PEREGRINE WORSTHORNE

HARPER PERENNIAL London, New York, Toronto and Sydney

Not only does every country have the aristocracy it deserves, but so does every era, including the democratic era. In this essay the term is used in two senses: first, to describe families whose power and authority, high prestige and assured dignity, depended upon titles of nobility dating back, in some cases, to feudal times; and, second, to describe families whose power and authority depend not so much on the distinction of ancient lineage as on what the distinguished American historian John Lukacs* calls ‘distinctions derived from the consanguinity of their families with high civic reputation’; in other words, on a record of public service rather than on blood. Of the first it could be said that they were powerful and authoritative because they were noble; of the second that they were noble because they were powerful and influential.

Mr Lukacs suggests that a better term to describe this second meaning – families who are noble because they are powerful and influential, rather than the other way around – would be ‘patrician’ rather than aristocratic. They have something in common he writes, ‘with the old patrician societies of modern Europe, nearer to the middle of the continent, with a social and civic order incarnated by the great merchant families in cities such as Basel, Geneva, Amsterdam, Hamburg, or with the grand bourgeois (often Protestant) families in France … little in common with Proust’s world of the Guermantes; many things in common with the world of Buddenbrooks (which Thomas Mann described in 1901) … solidly bourgeois (in the best sense of that often used word) and not glitteringly feudal.’ Mr Lukacs’s point is well taken. In the nineteenth and twentieth centuries, the description ‘patrician’ catches the flavour of the English ruling class rather better than the word ‘aristocratic’, covering, as it does, both Peel and Salisbury, Disraeli and Gladstone, Harold Macmillan and Hugh Gaitskell, even, just, both Tony Blair and Michael Howard.
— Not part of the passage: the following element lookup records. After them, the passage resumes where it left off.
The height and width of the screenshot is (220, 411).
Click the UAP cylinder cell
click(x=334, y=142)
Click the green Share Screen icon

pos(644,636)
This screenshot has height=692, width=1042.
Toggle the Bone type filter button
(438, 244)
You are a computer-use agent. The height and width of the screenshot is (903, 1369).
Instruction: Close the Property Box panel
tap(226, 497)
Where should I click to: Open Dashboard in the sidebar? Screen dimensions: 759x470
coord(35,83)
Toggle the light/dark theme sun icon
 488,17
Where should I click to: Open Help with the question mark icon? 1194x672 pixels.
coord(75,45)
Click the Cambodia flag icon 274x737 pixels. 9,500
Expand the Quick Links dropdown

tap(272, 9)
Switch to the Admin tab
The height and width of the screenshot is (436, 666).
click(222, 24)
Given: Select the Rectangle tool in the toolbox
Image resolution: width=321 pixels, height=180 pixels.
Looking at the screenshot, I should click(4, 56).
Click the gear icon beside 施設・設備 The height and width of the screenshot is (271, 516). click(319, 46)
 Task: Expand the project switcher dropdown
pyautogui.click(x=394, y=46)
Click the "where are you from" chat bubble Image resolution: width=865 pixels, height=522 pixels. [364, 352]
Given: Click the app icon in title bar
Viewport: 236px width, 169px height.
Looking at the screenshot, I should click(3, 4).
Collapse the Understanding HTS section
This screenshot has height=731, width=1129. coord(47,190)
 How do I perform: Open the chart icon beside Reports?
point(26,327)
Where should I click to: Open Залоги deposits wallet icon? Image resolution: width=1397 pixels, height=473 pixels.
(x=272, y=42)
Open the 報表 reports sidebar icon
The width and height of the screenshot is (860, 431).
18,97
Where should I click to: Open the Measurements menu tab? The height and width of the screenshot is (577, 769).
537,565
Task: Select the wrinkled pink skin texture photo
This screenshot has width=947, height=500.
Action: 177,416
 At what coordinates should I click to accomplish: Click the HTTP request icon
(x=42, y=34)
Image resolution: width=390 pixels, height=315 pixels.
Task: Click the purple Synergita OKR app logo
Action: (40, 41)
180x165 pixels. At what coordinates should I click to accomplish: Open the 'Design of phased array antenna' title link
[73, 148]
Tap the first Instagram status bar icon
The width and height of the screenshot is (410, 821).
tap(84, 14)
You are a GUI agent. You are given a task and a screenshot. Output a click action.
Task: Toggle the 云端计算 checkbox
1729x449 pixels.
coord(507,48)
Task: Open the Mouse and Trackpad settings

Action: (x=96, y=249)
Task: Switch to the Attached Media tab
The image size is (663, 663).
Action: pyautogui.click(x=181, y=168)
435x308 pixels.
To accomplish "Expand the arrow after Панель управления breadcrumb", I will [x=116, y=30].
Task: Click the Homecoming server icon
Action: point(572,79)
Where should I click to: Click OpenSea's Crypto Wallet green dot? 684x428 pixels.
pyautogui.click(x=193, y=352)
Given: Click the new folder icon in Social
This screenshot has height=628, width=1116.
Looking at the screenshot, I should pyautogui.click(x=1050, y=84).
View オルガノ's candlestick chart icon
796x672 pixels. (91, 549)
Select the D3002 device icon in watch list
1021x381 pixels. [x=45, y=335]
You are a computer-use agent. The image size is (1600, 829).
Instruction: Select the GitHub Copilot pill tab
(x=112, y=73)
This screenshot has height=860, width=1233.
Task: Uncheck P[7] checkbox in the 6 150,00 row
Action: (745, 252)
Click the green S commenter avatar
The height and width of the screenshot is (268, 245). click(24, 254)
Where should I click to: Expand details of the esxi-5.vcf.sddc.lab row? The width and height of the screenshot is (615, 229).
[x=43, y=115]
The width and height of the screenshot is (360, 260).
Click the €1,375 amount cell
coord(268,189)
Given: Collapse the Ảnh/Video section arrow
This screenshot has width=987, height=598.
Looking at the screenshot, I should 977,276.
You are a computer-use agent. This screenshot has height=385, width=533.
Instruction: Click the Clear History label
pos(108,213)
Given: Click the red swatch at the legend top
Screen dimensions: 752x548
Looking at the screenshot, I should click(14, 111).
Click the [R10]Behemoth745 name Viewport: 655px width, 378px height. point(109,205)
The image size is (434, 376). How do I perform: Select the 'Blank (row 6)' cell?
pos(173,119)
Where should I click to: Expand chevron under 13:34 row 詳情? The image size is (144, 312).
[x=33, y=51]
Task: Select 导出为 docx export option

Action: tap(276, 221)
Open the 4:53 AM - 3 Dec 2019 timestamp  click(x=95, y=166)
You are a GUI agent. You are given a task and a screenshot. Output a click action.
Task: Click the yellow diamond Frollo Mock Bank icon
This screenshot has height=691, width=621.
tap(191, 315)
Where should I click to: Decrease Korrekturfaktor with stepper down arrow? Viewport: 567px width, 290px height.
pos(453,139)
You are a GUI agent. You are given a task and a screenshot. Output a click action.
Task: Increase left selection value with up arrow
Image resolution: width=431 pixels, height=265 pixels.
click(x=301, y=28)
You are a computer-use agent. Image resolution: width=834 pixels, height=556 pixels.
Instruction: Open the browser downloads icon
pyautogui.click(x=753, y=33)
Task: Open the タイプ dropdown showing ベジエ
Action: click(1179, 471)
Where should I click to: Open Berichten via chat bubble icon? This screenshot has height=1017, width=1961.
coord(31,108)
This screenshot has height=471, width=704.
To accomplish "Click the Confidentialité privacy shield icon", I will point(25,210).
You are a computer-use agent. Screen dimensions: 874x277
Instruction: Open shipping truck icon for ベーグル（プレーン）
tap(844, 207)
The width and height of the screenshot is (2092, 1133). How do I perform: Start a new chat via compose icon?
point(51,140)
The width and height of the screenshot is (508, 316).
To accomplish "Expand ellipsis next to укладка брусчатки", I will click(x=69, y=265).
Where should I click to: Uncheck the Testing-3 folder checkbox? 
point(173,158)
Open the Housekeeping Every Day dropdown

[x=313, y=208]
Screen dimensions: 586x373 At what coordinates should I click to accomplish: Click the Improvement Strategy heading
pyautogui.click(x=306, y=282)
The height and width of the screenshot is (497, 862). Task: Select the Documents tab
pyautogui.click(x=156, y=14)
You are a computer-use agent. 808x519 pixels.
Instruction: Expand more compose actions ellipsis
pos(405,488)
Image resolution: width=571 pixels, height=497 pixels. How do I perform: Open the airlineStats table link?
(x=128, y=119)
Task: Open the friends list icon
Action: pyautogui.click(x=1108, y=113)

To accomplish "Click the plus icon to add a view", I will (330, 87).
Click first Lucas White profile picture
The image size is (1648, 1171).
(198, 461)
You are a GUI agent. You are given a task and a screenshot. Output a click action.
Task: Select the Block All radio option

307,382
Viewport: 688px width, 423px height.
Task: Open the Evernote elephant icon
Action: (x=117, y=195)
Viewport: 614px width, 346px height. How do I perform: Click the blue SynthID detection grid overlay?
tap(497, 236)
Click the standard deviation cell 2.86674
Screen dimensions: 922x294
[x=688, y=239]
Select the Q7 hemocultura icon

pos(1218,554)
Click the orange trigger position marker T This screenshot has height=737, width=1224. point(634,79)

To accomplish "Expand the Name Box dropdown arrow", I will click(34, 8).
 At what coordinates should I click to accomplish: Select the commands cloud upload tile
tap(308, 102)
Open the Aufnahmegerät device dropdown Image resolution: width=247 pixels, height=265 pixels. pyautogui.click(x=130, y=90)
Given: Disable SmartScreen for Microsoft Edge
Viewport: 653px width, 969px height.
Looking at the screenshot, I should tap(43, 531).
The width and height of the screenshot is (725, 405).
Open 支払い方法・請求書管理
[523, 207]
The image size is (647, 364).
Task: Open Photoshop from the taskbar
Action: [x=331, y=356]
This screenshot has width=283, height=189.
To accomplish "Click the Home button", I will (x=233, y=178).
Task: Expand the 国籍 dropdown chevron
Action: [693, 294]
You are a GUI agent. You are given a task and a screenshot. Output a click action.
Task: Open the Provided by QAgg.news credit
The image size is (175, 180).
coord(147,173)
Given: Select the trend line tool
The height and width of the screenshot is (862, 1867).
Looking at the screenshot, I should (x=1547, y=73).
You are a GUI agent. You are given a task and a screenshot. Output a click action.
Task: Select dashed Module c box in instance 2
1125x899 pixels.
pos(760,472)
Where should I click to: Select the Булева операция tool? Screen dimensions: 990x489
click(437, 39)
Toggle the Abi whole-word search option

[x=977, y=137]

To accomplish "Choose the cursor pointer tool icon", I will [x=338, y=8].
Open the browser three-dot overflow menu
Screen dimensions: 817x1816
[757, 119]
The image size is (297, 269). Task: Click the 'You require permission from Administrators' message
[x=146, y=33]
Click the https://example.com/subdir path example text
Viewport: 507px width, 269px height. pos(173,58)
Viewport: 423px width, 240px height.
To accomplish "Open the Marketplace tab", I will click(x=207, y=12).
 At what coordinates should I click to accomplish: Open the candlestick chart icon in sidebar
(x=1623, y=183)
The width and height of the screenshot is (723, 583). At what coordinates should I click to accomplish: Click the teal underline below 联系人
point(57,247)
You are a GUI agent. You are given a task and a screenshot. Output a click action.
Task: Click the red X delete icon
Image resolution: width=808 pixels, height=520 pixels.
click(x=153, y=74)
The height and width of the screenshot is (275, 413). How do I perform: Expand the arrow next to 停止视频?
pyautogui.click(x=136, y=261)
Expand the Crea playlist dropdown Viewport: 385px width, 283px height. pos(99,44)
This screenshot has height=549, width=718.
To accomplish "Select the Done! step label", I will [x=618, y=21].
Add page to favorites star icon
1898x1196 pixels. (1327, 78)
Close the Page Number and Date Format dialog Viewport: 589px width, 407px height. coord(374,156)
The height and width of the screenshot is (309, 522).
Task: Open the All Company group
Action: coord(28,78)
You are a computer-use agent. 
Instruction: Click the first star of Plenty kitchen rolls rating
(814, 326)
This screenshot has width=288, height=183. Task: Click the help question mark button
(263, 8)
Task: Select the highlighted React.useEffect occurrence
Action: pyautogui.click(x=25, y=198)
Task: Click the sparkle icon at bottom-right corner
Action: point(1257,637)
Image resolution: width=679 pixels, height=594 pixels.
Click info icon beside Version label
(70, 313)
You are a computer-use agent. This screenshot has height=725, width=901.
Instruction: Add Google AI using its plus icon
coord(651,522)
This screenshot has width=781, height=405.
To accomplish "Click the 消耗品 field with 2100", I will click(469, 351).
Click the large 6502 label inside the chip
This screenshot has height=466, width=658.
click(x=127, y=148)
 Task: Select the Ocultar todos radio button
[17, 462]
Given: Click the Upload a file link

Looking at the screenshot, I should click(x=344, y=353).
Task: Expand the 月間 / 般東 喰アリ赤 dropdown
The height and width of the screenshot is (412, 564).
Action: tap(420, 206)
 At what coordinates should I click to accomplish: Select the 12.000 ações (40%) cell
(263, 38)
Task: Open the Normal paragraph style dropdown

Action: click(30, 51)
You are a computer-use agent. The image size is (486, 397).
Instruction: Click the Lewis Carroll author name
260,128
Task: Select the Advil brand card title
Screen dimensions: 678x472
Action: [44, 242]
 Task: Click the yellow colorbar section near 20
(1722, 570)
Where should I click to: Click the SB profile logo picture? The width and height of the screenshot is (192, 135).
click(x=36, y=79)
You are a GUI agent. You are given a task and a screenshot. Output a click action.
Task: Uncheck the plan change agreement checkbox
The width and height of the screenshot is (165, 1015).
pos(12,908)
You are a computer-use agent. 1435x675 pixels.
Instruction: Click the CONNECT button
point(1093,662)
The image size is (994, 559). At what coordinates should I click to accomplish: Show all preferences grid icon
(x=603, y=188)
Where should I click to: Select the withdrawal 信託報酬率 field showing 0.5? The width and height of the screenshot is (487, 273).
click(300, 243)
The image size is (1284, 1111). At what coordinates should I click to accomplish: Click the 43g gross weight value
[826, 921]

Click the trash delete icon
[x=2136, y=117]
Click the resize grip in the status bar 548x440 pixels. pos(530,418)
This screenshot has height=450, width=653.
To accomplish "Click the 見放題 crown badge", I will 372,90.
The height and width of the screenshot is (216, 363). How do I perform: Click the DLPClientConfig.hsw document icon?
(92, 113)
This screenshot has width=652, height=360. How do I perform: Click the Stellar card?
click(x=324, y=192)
Nevertheless, out of habit, I have decided to stick to aristocratic and aristocracy and to leave it to the reader to make the necessary adjustment according to the context.

In any case, central to both meanings is the idea of certain families, joined together by the invisible bonds of memory, as bearers of important moral and social values and political traditions that carry authority because they have been demonstrated, to the satisfaction of all classes, to have served the public interest over many generations.

An aristocracy must also have another intangible source of power and authority – transcending all the others – that comes from longevity; from having been around long enough to have become an integral part of the nation’s history and mythology. So without that time-honoured place in a nation’s history and mythology an aristocracy ceases to be an aristocracy, and reverts back to being an ordinary power elite, whether in the form of plutocracy, oligarchy, a military junta, or meritocracy. In other words, the authority of an aristocracy, like that of a theocracy, depends on the power of faith: the public’s faith in it and the aristocracy’s faith in itself. It profits an aristocracy little, therefore, to retain only its wealth and power because without that intangible element of faith – beyond the range of political scientists to identify or quantify – it is no more than sounding brass and tinkling cymbals.

In this essay I shall try to argue that because of the British aristocracy’s uniquely successful past, residual elements of the old faith still survive, along with even larger elements of its old wealth and influence. Legal status is also a factor. At the time of writing, the aristocracy still has legal status. Titles are officially bestowed and recognized, and a certain number of hereditary peers are still allowed to take a seat in the House of Lords, albeit only if elected by their fellow peers. But legal status could be more of a liability than an asset because, as John Stuart Mill famously remarked, ‘the best way to discredit an idea is to give it a privileged, legal status’.

Unquestionably this causes resentment, and in some ways, therefore, the French, who got rid of the privileged status of their aristocracy in the eighteenth century by cutting off their heads, and the Americans, who never had such an aristocracy in the first place, are now less upset by the idea of aristocracy than the British. So much is readily admitted in this essay. In today’s climate a de jure privileged aristocracy with titles of nobility and places in parliament may be an enemy of de facto hereditary aristocracy, which merges so imperceptibly into the ranks of meritocracy as not to present any visible target on which doctrinal egalitarians can train their guns. So it could well be that the idea of aristocracy in Britain would be strengthened rather than weakened by the removal of their legal privileges.